» **Work required**:
Every line from the one with "Task: Select the Body Fat metric chip" through the final line of the data below goes in the answer, copied exactly. Pictures do not.

» **Data supplied**:
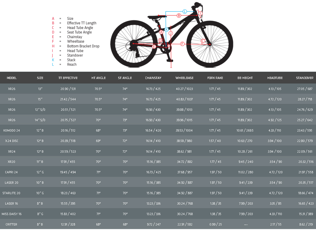Click the circled I marker at the head tube
This screenshot has width=316, height=230.
click(x=200, y=13)
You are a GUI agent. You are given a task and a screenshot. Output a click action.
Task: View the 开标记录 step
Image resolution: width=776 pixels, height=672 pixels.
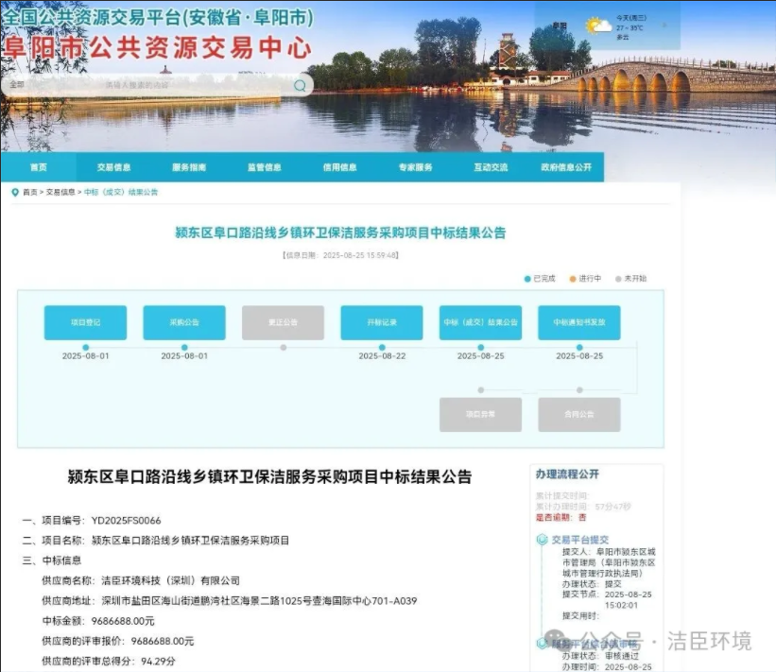pos(382,322)
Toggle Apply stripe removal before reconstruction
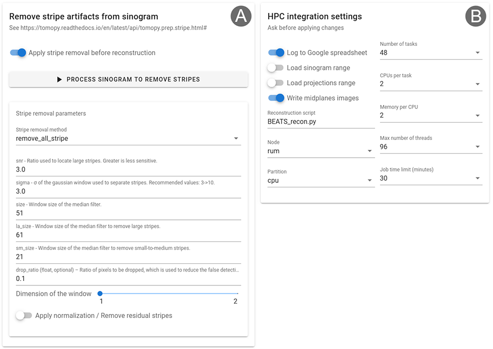 coord(18,53)
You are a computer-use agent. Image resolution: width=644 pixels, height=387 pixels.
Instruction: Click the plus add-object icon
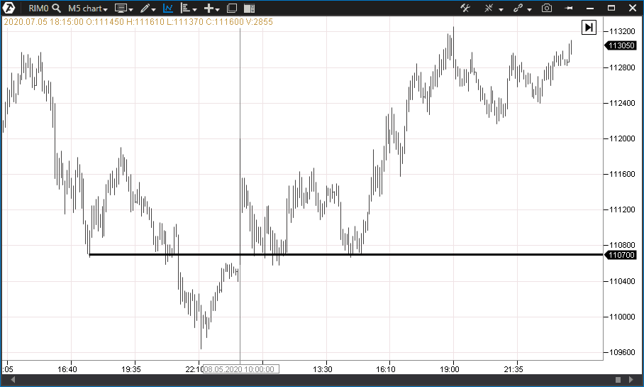point(211,9)
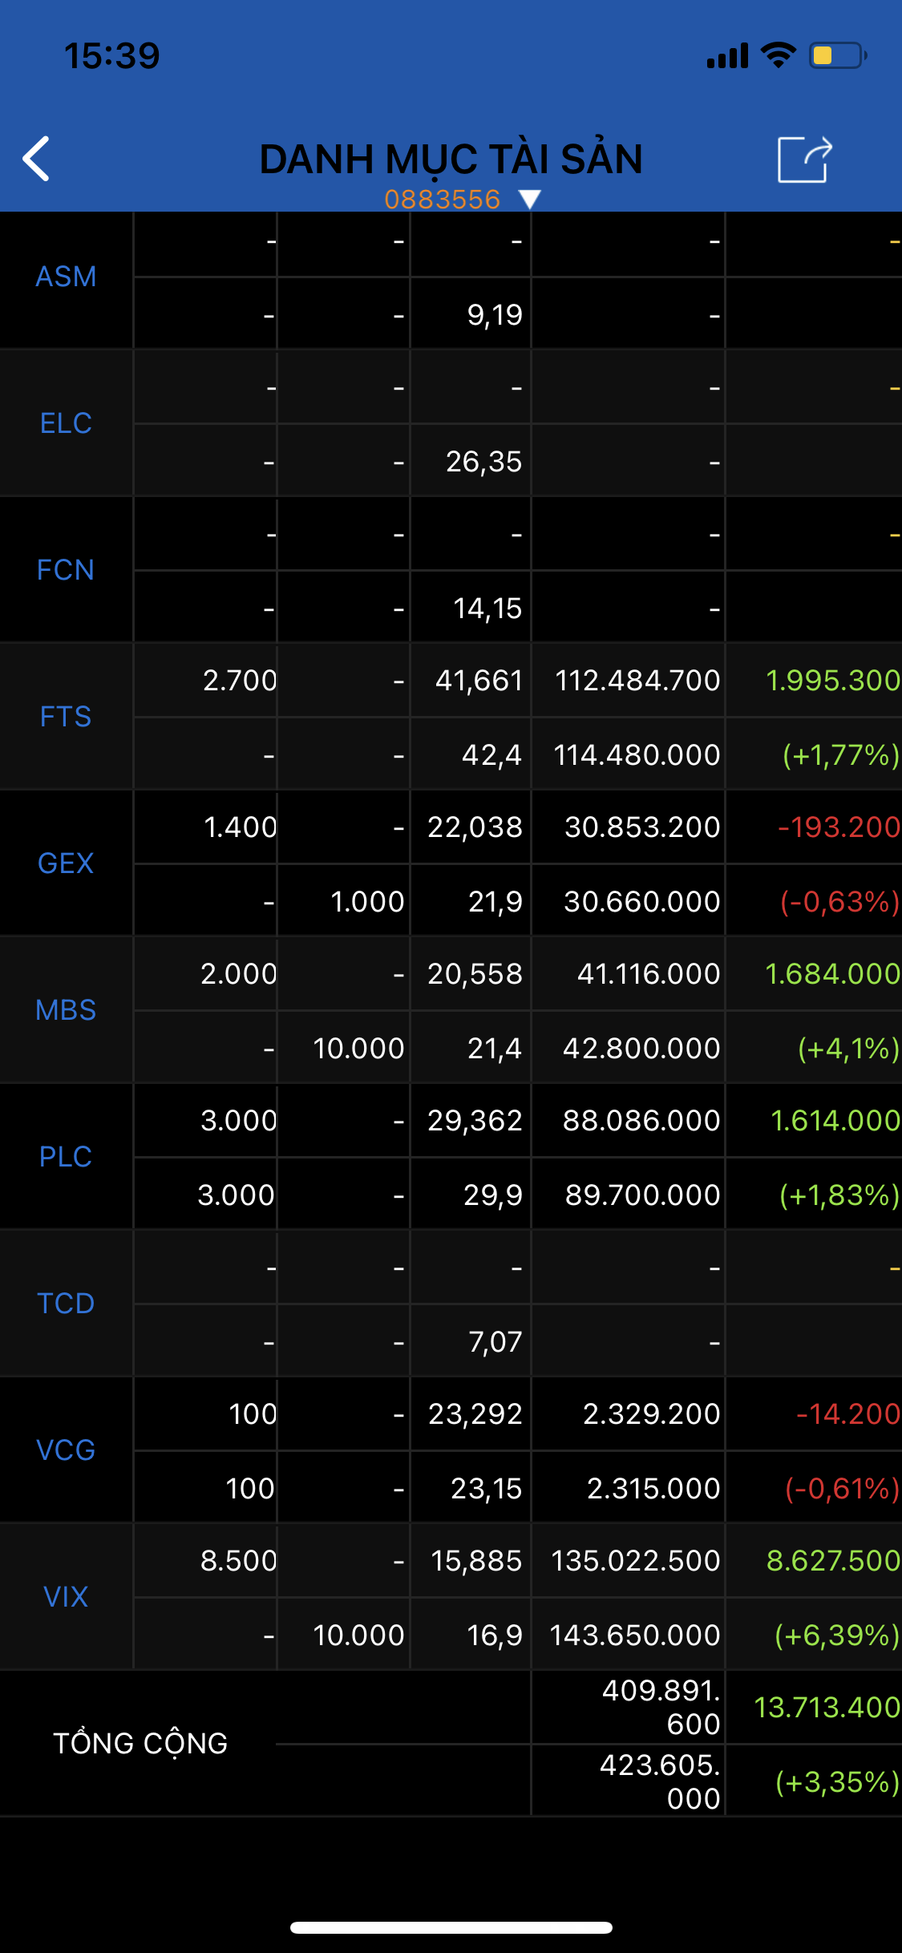Screen dimensions: 902x1953
Task: Tap the TỔNG CỘNG total row label
Action: [x=140, y=1744]
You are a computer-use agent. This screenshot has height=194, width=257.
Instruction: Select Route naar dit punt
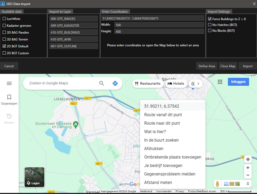[162, 123]
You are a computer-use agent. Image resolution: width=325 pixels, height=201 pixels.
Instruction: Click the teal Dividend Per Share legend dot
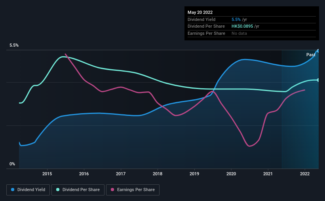(x=58, y=190)
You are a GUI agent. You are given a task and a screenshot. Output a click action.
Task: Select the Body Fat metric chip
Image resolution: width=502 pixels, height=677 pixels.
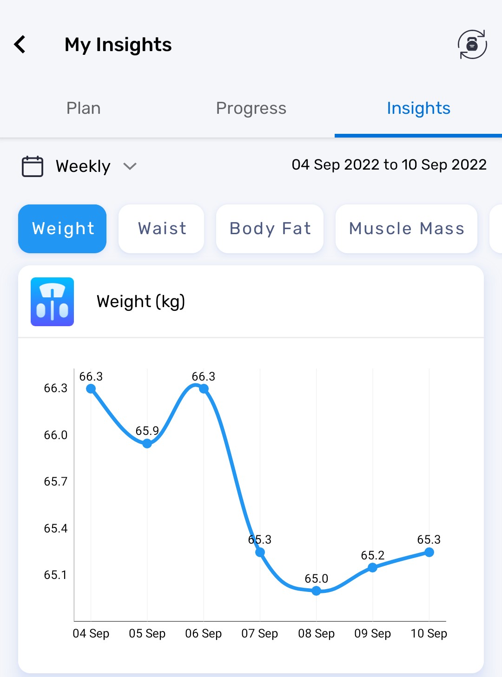click(x=270, y=229)
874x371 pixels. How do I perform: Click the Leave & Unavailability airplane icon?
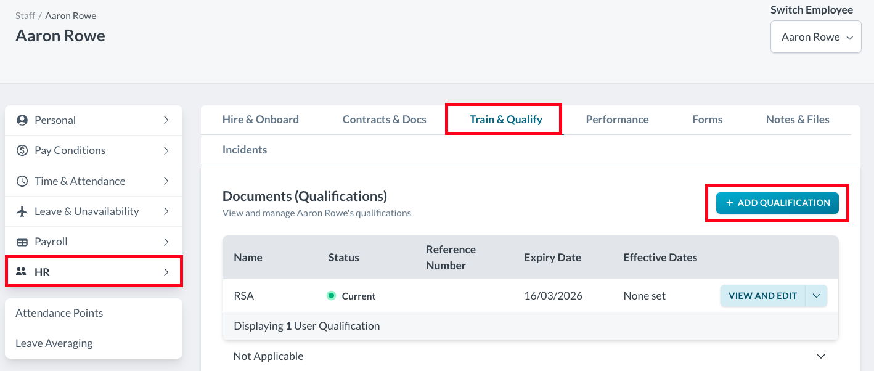[x=22, y=211]
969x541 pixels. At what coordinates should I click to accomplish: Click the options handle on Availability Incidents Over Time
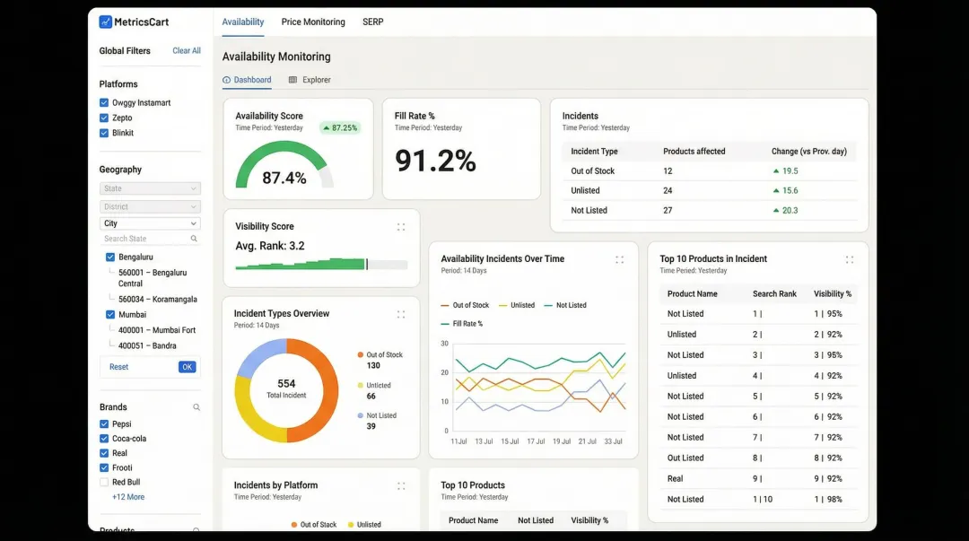[x=620, y=258]
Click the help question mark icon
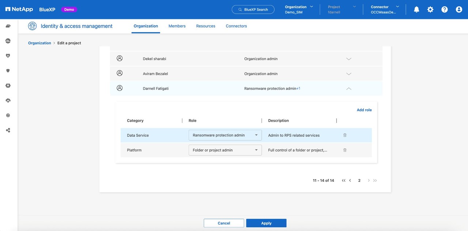The image size is (468, 231). tap(445, 10)
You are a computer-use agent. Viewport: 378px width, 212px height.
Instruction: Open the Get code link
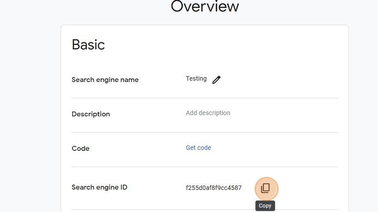[x=198, y=148]

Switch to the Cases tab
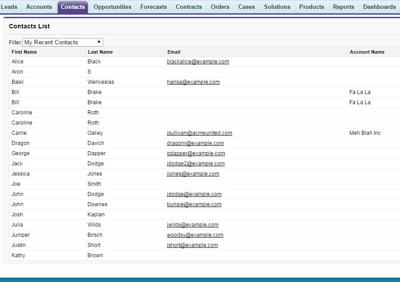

» **Expected output**:
Task: Select the Body Fat metric chip
Image resolution: width=502 pixels, height=677 pixels.
click(x=270, y=229)
874x371 pixels. How do I perform: Click the Leave & Unavailability airplane icon?
[x=22, y=211]
969x541 pixels. At what coordinates should I click to accomplish: Click the options handle on Availability Incidents Over Time
[x=620, y=258]
Click the help question mark icon
The image size is (468, 231). tap(445, 10)
You are a computer-use agent. Viewport: 378px width, 212px height.
Instruction: Open the Get code link
[x=198, y=148]

Switch to the Cases tab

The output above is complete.